Tuttavia, nonostante qualche piccola incertezza tecnica (qualche pop in e calo di frame durante le cutscene), c’è da constatare quanto il gioco non sia invecchiato nel migliore dei modi.
Le sezioni stealth sono decisamente originali, ma non perdonano il minimo errore, obbligandoci a fughe rovinose ogni volta che saremo scoperti e ad ascoltare più o meno sempre gli stessi pensieri degli umani che scannerizzeremo. Il sistema di mira è ancora piuttosto grezzo, impedendoci di capire con sicurezza che cosa colpiremo, soprattutto con le armi che richiedono una maggiore precisione, rendendo le fasi tps un po’ confusionarie, anche a causa di un’IA che non brilla.
Ma quello che lascia un po’ di amaro in bocca è rappresentato dalle sfide: tante, complesse al punto giusto per impegnare ogni tipo di giocatore, ma ripetitive alla lunga.

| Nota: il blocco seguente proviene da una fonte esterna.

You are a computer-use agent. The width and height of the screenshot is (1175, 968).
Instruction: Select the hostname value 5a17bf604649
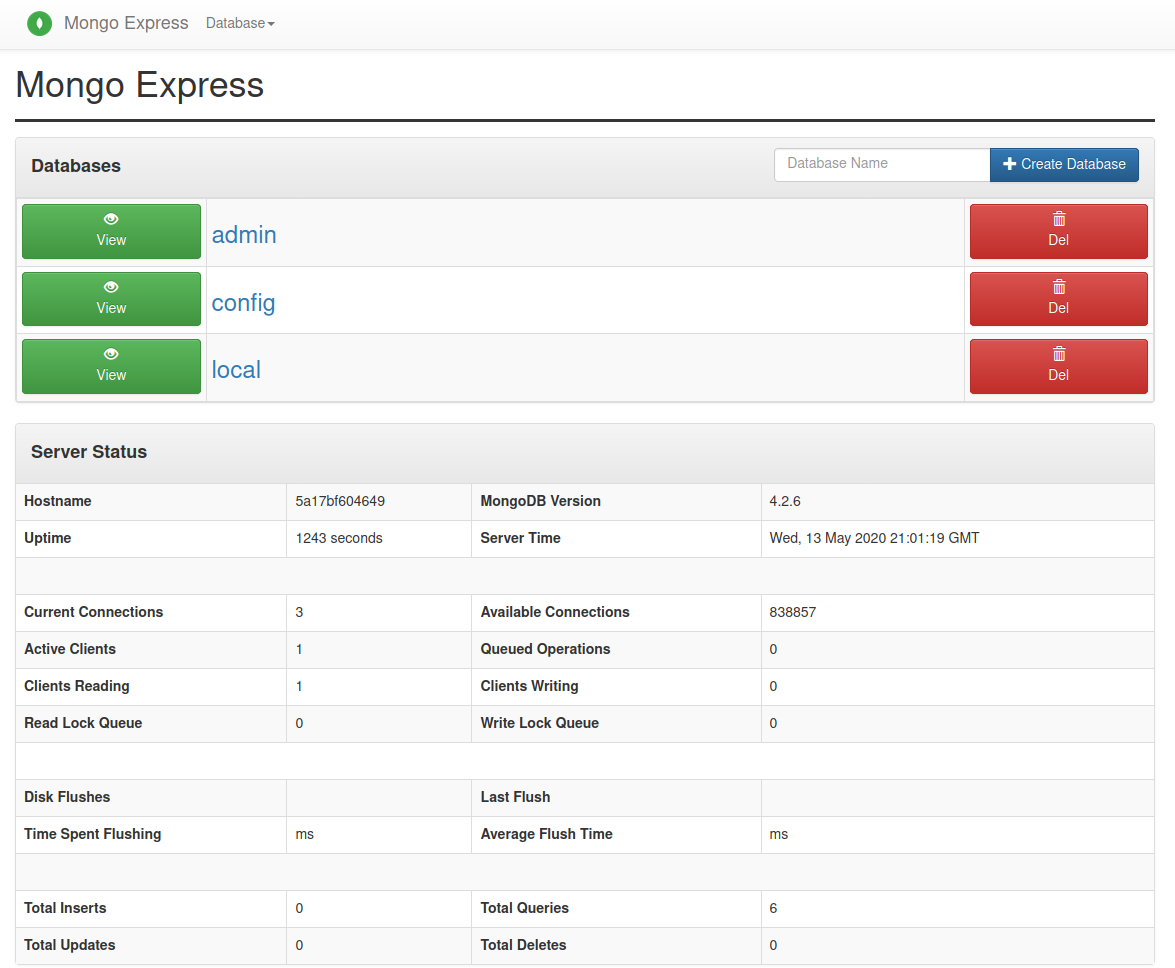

Questa sensazione è ancora più amplificata dal fatto che, al giorno d’oggi, gli open world garantiscono una profondità ed una varietà medie molto superiori.
Proprio per questa ragione, la vastità dei livelli creati da Black Forest Games fa il pari con una sensazione di vuotezza che non sempre il divertimento riesce a controbilanciare.

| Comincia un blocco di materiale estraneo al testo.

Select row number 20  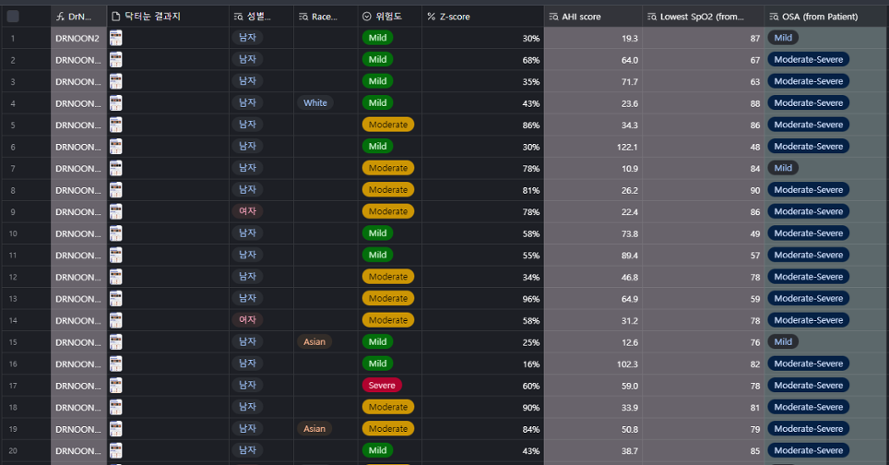[x=13, y=451]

Diciamolo chiaramente: Destroy All Humans! è un gioco dannatamente divertente. Andare in giro nei panni del cattivissimo Crypto e sottomettere tanti “sporchi umani” al nostro volere è una sensazione impagabile, così come quella di fare ricorso a tutte le armi del nostro arsenale, facendo volare mucche, distruggendo edifici ed incenerendo qualsiasi avversario. Nonostante quanto ora detto, il gioco sente il peso di tutti i suoi anni, proponendo una formula che già all’epoca era stata superata da concorrenti del calibro di GTA San Andreas. Detto questo, se riuscirete a chiudere un occhio su questo aspetto, riuscirete a godervi un remake di pregevole fattura che, al netto di qualche imprecisione, saprà regalarvi un buon numero di ore di intrattenimento nei panni dell’alieno più cattivo che esista, e ricordandoci che essere “figli delle stelle” non sia sempre una buona cosa.